Despite regular eye examinations, clinicians missed the warning signs that led to the loss but with more thorough testing Leif’s condition would have been detected and he would likely have retained his vision.
So medical technology designer Douglas set about inventing a fast, non-intrusive whole-retina scanner, which was patient-friendly enough for a five-year-old but would give examiners a full view of the eye, unlike the partial glimpse which most machines provided at the time. The result was Optos, which uses laser technology to monitor any changes in the eye that would otherwise go undetected using traditional examination techniques and equipment.
Not only is the scanner now used in hospitals across the country, the machine also helped save the vision in Leif’s other eye after it detected a new retina problem several years later.
The technological innovation is now celebrating 11 years since it was recognised with the Royal Academy of Engineering MacRobert Award, the UK’s most prestigious prize in the field and known as the Oscars of the engineering world.
There are about 11,000 devices worldwide and a staggering 70-100 million people have been imaged using the scanner, potentially saving the sight of millions globally.
It was an achievement Douglas, 66, could have not imagined when he was reeling from the news that Leif had irrecoverably lost his vision in one eye.
“It was a very emotional time,” admits Douglas, from Fife in Scotland, who was running his own design consultancy developing medical products.
“I reflected on the reason my son lost his left eye – he had a top-rated clinician and you don’t get in front of one of them unless you’re already advanced with some kind of symptomatic disease.
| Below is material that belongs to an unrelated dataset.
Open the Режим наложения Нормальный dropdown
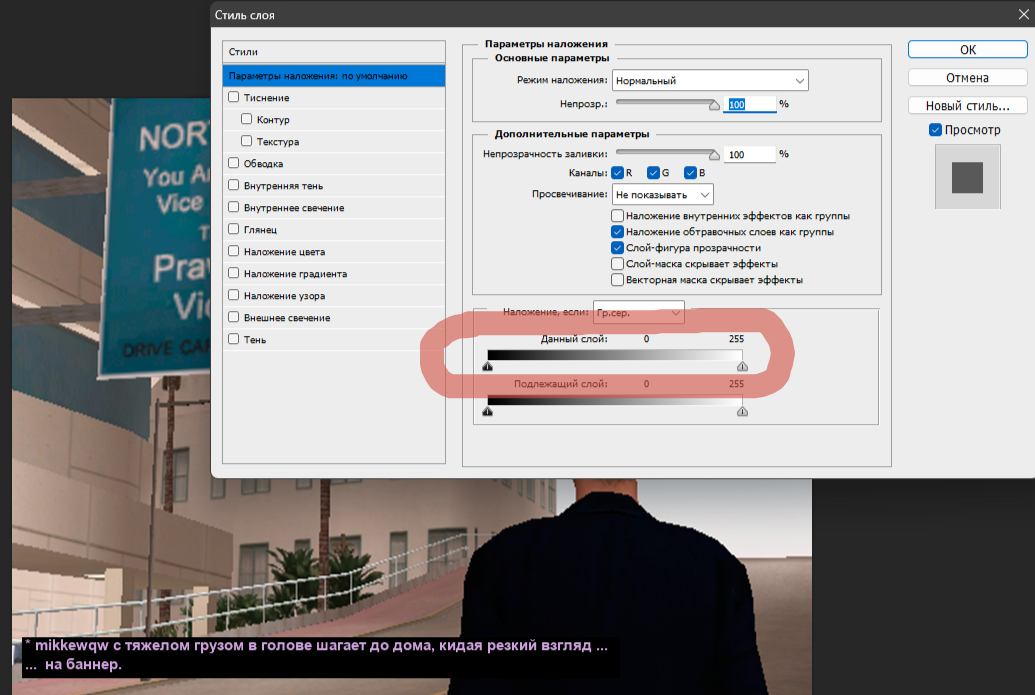Viewport: 1035px width, 695px height. 710,81
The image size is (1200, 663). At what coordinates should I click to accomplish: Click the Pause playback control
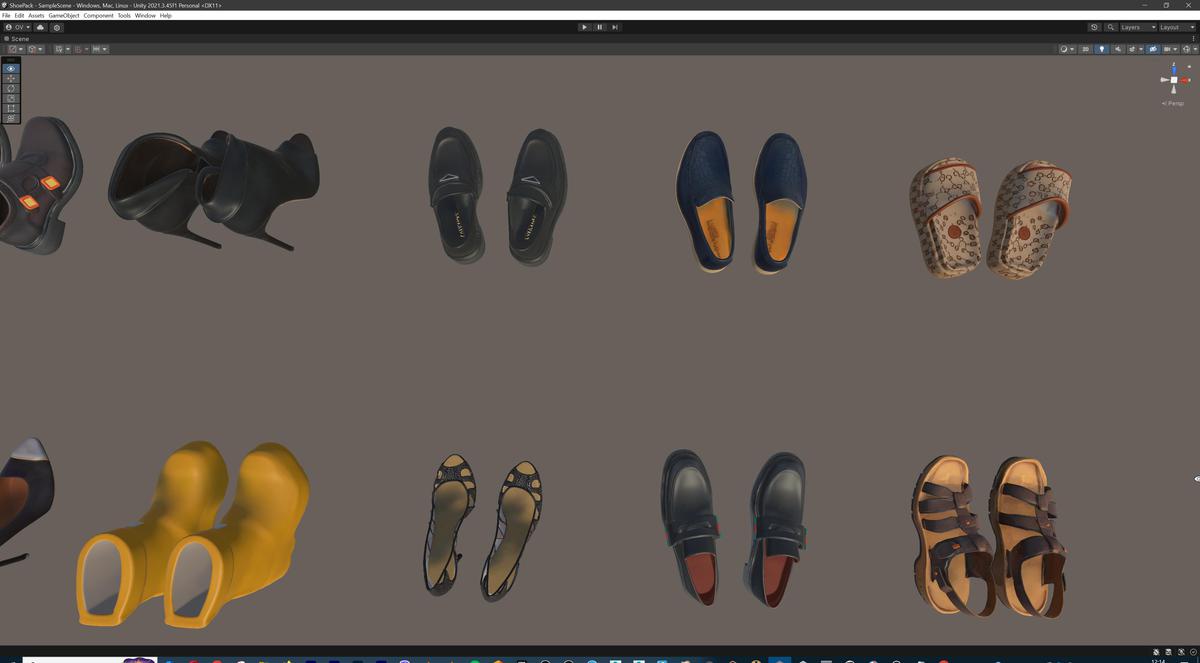[599, 27]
The people who tend to do standard eye examinations on children are opticians or junior doctors and because of the uncooperative nature of many young children, the chances of a full retina examination were about 20 per cent. So chances were that lots of problems went undiagnosed until it was too late.”
Although Leif’s right eye was being monitored, Douglas worried it could suffer the same fate as the left.
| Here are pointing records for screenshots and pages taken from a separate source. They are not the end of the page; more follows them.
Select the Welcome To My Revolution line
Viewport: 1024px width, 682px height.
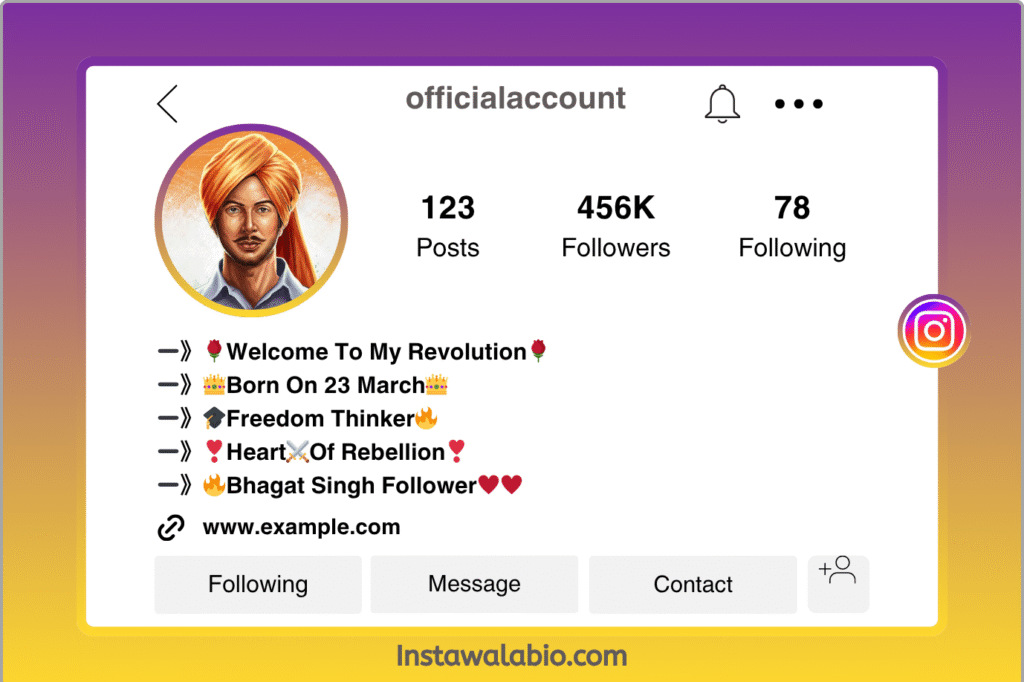tap(353, 351)
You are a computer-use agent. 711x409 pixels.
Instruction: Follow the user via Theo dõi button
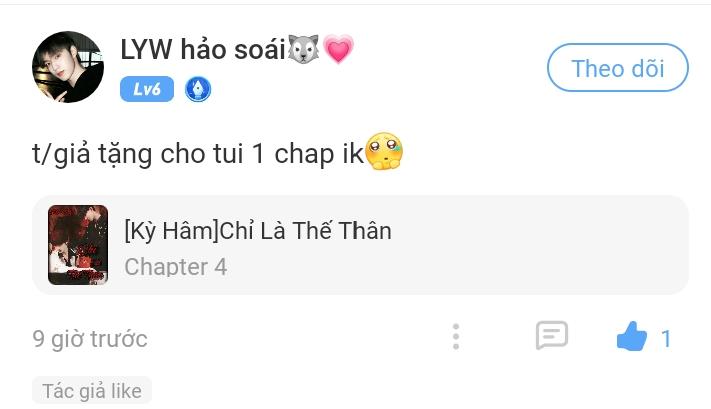point(618,68)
“Our clinician tried to reassure me about what he could see but I became progressively less convinced about his ability to do a full retinal examination on a small child.”
FROM this point, Douglas decided that there was a need for a device which gave a high-quality retina examination, particularly for difficult patients.
“I thought the manual examination being used was out of date. When I thought of other disciplines such as cardiology and orthopaedics, they had much better imaging systems available to do comprehensive examinations.